Task description | Restate the entries below in full, exactly as they read, but without pictures.

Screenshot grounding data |
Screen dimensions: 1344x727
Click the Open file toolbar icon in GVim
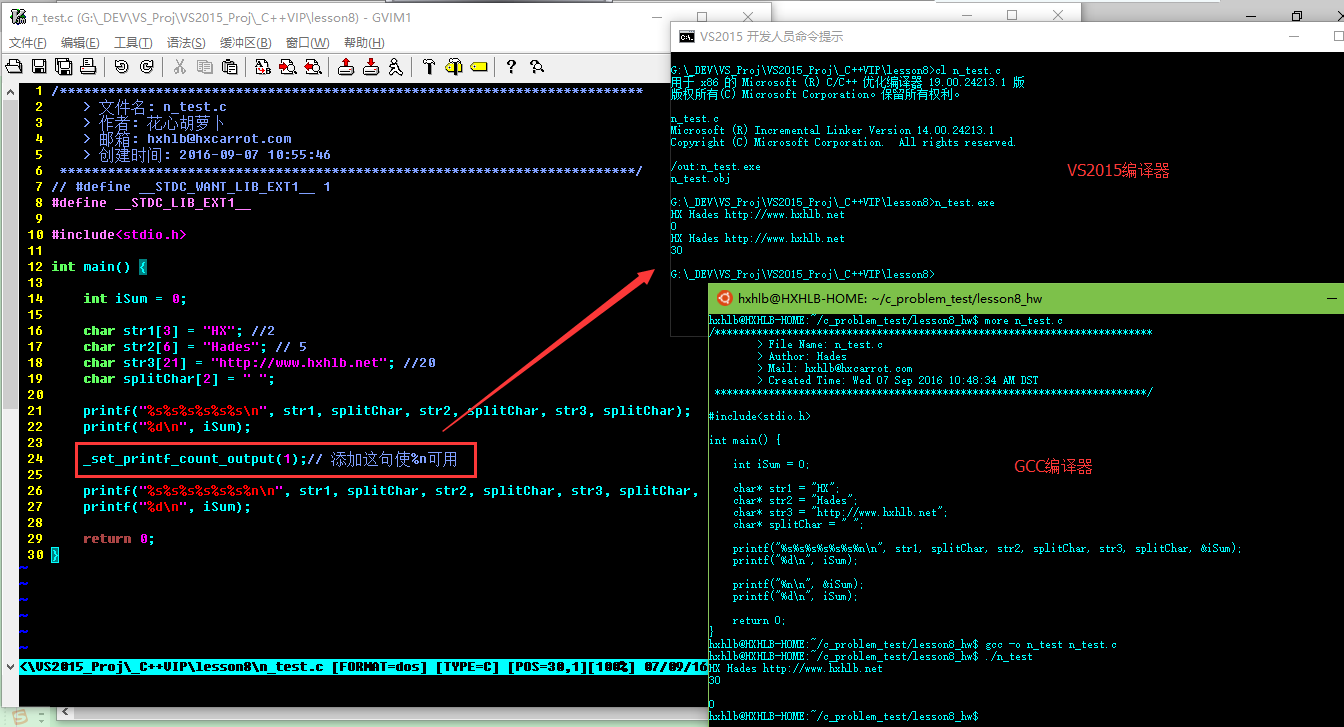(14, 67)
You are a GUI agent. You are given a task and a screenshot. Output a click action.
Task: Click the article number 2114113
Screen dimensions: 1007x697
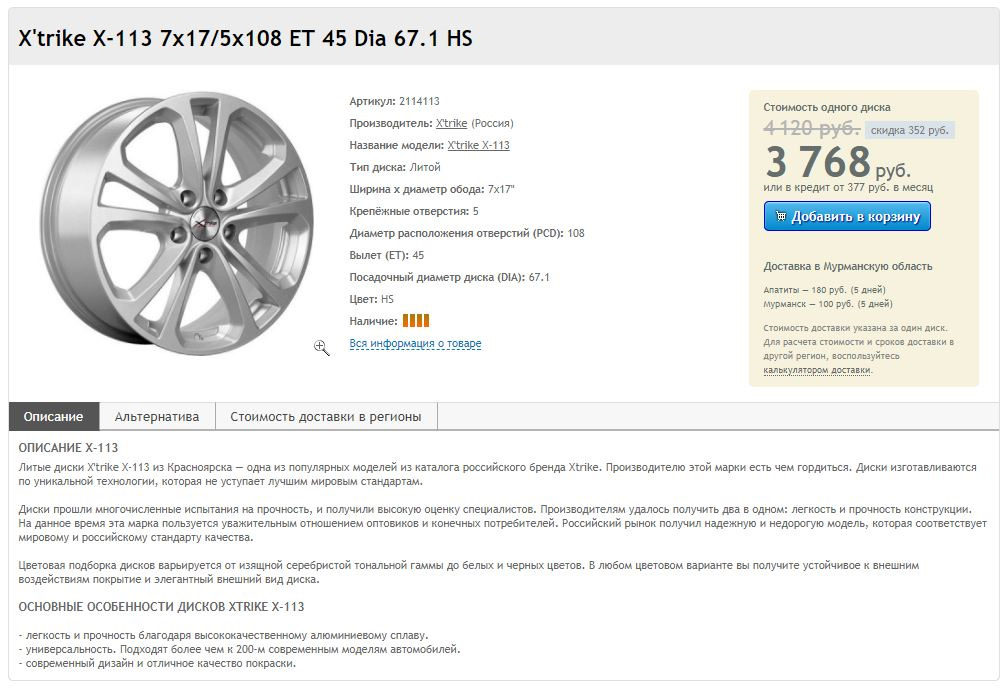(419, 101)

Solution to this exercise |
Screen dimensions: 1344x727
Click the Open file toolbar icon in GVim
(14, 67)
You are a GUI agent. You are given a task and a screenshot. Output a click action.
Task: Click the article number 2114113
Screen dimensions: 1007x697
(419, 101)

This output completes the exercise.